A Proclamation
Whereas, the United States suffers through destruction by fire an annual loss of life estimated at 15,000 human beings, most of them women and children, and
Whereas, in the face of the world's dire need for American products our fire losses increased during 1920 to over $500,000,000, and during the previous five-year period totaled over $1,416,375,000—buildings, foodstuffs and other created wealth needlessly wiped out of existence—and
Whereas, in addition to the above, forest fires, during the five years ended with 1920, further reduced our diminishing timber resources by a total of over $85,000,000, also threatening with aridity over 56,000,000 acres of hitherto productive woodland, and
Whereas, most of our fire losses are due to carelessness and ignorance and may be easily prevented by increased care and education on the part of citizens:
Therefore, I, Warren G. Harding, President of the United States, do urge upon the Governors of the various States to designate and set apart October 10th, 1921—anniversary of the Chicago fire—as Fire Prevention Day, with these principal objects in view, to wit:
To request the citizens of their States to plan for that day and period, through pulpit, through open forum and through the schools, such instructive and educational exercises as shall impress the public mind with the calamitous effects and threatened economic disaster of such unnecessary fire waste;
To urge, as an everyday duty of citizenship, individual and collective efforts in conserving our country's natural and created resources, and
To promote systematic instruction in fire prevention in our schools, constant observance of the ordinary precautions that safeguard us from fires, and orderliness in home and community, that we may overcome this lurking peril.

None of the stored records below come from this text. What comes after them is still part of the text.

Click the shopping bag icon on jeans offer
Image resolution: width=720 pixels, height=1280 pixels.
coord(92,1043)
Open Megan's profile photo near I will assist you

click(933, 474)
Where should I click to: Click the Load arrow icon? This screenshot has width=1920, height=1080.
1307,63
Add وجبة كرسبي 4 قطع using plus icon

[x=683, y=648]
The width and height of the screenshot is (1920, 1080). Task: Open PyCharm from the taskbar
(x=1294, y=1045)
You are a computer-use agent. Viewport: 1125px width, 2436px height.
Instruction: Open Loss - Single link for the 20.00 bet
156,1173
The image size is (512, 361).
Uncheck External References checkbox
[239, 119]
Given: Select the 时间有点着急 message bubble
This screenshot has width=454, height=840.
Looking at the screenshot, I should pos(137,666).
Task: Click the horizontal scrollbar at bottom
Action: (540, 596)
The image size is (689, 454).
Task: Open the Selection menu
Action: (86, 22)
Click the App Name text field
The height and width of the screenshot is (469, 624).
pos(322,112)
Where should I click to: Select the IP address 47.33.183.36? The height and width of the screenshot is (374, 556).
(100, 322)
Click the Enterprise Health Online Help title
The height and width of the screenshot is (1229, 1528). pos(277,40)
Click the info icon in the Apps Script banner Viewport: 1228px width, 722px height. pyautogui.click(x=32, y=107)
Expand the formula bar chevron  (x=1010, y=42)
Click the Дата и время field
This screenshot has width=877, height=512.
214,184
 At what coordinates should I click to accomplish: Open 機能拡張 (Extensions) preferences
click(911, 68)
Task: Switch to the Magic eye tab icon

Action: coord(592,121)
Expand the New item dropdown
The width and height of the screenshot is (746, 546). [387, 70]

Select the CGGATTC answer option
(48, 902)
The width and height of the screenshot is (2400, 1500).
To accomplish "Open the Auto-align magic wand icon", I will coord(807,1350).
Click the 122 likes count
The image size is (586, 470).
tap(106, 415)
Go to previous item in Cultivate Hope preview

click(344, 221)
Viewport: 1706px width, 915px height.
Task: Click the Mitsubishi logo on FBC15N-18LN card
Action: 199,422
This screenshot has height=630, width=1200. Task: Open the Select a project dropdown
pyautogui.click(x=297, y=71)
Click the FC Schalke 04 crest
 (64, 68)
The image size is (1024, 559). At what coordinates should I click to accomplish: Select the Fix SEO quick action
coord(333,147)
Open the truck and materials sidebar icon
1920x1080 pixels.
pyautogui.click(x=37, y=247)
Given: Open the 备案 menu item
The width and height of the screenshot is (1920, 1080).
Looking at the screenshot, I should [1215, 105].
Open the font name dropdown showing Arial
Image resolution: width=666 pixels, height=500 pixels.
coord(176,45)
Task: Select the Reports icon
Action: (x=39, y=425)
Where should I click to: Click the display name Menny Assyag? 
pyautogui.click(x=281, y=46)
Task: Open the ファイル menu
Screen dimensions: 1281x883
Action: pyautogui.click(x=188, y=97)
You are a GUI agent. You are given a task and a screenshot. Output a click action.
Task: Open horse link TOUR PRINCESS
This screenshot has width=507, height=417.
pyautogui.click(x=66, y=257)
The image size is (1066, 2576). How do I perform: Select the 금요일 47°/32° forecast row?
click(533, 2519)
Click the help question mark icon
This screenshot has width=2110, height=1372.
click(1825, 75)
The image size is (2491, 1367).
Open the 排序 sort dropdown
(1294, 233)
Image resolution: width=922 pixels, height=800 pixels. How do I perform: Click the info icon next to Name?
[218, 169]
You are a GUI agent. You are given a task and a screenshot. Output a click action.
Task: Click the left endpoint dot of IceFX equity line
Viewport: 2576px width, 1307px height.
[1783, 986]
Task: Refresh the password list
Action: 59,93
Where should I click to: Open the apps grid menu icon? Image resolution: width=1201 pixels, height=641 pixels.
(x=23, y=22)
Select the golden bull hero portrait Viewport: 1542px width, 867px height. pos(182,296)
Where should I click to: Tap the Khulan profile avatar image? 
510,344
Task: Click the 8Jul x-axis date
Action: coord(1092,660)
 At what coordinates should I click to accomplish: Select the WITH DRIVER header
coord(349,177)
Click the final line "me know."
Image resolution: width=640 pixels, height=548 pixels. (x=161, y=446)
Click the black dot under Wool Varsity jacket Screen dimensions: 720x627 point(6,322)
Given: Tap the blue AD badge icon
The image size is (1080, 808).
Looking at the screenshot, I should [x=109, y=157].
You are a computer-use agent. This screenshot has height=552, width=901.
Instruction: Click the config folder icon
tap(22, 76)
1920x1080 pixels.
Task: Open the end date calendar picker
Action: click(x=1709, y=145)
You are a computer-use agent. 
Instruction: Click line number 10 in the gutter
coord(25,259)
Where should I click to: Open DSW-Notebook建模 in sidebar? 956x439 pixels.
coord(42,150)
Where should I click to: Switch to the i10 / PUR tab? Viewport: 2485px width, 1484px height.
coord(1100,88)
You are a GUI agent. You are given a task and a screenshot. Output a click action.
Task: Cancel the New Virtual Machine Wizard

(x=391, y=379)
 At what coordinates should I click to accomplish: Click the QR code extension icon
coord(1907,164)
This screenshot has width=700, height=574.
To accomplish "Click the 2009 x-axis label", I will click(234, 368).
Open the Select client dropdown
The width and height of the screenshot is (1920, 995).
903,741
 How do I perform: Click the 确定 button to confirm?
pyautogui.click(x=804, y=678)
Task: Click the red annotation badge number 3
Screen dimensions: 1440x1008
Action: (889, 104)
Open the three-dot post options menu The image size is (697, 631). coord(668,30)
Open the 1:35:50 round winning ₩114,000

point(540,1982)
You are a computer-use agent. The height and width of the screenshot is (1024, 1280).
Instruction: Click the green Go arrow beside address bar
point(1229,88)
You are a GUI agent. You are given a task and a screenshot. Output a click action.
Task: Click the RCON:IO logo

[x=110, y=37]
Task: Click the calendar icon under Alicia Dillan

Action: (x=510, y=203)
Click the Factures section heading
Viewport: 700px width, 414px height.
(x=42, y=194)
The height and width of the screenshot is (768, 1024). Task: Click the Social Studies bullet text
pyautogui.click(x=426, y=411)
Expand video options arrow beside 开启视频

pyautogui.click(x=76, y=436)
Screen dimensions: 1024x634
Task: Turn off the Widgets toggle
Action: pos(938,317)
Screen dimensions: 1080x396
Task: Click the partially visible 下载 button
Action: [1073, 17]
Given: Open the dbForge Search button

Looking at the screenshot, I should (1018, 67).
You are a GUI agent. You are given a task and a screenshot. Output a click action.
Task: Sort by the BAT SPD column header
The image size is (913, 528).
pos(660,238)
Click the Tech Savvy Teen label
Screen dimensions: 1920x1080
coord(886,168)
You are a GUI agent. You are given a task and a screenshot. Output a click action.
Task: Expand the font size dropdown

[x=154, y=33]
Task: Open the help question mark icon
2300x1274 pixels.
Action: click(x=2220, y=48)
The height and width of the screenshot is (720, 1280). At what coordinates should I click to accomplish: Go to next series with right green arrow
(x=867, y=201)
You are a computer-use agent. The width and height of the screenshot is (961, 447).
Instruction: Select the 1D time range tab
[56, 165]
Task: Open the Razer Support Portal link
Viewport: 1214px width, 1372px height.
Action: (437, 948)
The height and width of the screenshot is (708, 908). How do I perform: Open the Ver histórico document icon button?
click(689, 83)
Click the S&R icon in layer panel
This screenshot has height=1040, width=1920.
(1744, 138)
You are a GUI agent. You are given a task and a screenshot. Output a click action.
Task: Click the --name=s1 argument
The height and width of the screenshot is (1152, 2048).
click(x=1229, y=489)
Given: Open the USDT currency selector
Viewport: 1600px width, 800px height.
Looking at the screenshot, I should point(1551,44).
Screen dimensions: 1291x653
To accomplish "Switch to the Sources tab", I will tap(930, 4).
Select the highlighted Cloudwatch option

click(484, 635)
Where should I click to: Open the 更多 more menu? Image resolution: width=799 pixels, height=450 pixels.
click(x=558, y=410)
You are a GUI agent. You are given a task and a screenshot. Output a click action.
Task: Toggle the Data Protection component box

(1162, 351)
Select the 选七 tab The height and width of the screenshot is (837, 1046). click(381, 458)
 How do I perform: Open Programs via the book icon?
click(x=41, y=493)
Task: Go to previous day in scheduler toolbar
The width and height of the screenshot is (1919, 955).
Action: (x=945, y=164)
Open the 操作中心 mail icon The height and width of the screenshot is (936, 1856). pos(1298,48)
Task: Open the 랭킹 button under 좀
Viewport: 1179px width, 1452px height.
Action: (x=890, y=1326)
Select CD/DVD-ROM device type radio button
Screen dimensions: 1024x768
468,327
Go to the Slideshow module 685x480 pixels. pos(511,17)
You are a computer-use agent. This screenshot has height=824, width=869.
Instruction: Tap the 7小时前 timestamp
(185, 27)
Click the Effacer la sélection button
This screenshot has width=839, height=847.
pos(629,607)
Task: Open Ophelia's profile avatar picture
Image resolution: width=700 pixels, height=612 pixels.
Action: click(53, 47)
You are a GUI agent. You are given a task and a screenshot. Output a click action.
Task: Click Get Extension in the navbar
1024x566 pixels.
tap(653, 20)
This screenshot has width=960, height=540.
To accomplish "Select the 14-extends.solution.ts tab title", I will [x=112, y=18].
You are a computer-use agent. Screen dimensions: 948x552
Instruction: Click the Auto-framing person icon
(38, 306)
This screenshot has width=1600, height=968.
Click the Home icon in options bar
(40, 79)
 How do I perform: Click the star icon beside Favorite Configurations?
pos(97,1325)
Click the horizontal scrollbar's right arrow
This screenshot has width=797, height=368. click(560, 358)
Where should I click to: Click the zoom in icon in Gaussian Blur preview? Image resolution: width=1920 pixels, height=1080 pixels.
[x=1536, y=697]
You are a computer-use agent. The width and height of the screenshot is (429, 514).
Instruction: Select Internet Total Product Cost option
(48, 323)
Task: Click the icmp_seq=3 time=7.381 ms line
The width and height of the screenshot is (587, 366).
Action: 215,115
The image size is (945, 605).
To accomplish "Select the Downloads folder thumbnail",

Fire is a danger that never sleeps.
In witness whereof I have hereunto set my hand and caused the seal of the United States to be affixed.
Done in the City of Washington this twenty-seventh day of September, in the year of our Lord one thousand nine hundred and twenty-one, and of the Independence of the United States, the one hundred and forty-sixth.
WARREN G. HARDING
By the President:
CHARLES E. HUGHES, Secretary of State.